Exercise requirements: Pull out every line in the records below that contains the word "Ioannis", matching its case.

Given information:
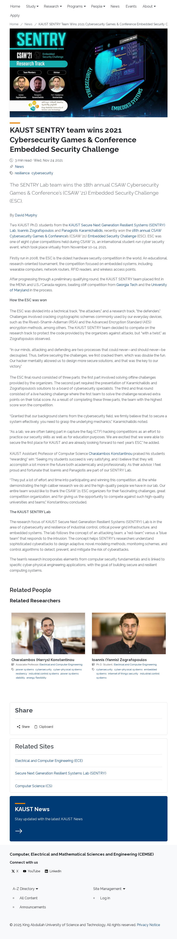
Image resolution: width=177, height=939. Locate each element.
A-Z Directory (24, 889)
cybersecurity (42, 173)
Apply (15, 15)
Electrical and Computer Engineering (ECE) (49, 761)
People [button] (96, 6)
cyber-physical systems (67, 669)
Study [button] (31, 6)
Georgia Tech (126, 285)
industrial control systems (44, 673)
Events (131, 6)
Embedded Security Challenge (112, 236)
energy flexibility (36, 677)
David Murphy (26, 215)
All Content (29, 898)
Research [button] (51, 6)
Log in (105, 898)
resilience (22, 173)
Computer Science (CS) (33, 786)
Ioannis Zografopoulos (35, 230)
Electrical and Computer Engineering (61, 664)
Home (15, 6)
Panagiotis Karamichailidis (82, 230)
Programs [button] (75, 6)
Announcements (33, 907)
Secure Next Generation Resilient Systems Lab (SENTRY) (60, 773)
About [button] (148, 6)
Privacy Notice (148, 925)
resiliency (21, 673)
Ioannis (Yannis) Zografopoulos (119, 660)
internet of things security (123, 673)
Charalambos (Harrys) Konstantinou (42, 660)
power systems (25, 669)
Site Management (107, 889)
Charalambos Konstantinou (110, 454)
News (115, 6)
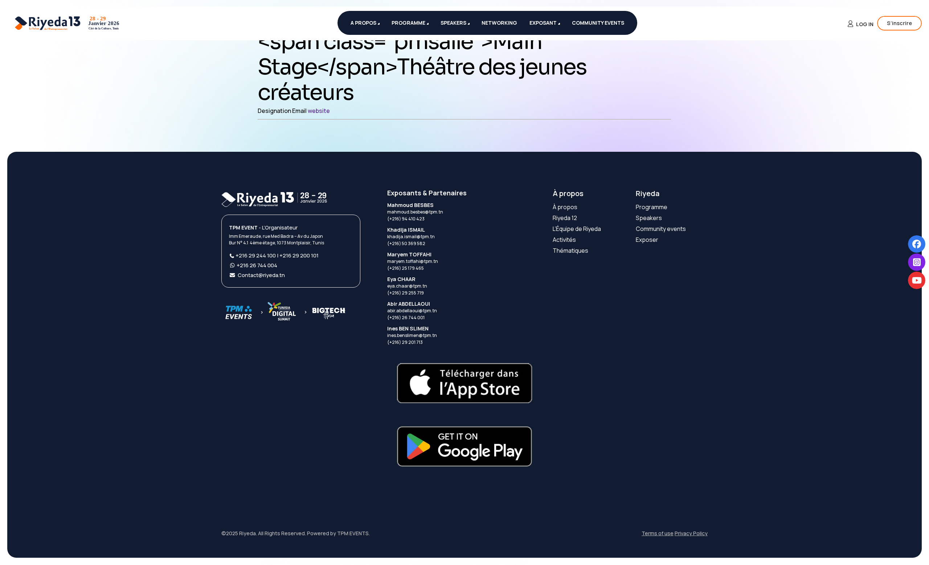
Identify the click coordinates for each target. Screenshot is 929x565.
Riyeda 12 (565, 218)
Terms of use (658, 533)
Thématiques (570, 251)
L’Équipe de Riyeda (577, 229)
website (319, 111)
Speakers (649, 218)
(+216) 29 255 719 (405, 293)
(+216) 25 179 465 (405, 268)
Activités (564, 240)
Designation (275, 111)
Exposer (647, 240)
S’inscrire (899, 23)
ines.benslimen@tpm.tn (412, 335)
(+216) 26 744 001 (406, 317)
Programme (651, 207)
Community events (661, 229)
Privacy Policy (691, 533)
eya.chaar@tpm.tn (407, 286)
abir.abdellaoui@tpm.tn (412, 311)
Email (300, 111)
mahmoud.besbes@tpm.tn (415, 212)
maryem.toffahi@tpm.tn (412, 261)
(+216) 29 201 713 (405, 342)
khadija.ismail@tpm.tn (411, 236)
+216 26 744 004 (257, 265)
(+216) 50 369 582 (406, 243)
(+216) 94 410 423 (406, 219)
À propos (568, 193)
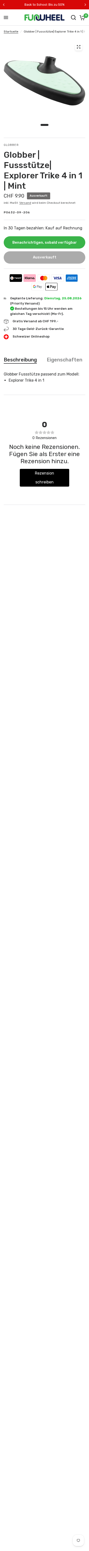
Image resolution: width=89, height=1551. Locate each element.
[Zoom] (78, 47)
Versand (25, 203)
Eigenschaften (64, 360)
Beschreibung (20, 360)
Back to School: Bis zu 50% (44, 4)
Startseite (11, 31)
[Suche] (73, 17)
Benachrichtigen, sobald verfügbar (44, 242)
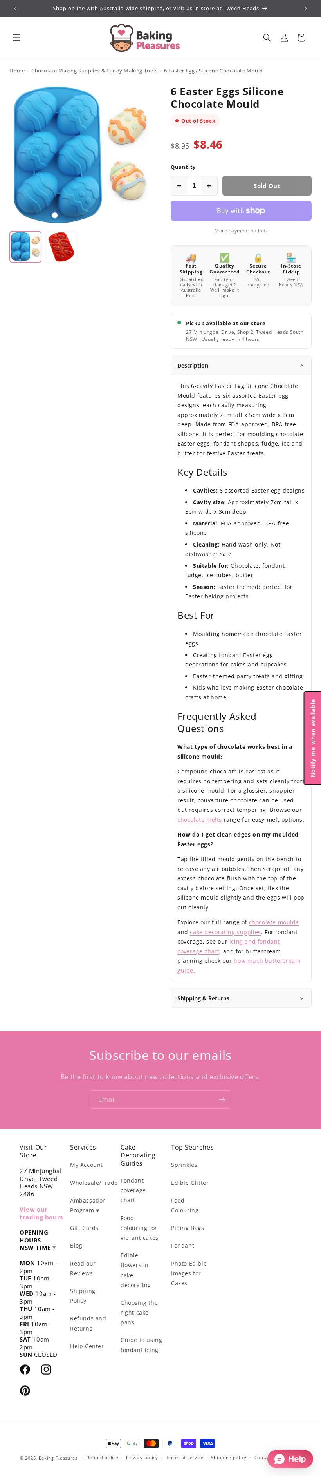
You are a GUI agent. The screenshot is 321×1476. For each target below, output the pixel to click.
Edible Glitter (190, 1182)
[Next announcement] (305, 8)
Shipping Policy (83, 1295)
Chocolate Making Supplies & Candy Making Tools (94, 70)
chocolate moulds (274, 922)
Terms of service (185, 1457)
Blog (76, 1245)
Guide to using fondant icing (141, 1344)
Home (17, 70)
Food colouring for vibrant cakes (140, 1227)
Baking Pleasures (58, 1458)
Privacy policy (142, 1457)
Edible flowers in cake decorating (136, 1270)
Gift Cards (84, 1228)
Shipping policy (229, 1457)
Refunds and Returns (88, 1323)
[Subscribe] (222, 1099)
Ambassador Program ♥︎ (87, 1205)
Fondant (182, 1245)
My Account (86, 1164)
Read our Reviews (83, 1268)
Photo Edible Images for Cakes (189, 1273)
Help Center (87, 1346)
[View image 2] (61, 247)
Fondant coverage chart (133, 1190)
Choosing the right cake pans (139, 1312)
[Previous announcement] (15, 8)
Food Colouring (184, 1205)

Output of the task:
Ioannis Zografopoulos (35, 230)
Ioannis (Yannis) Zografopoulos (119, 660)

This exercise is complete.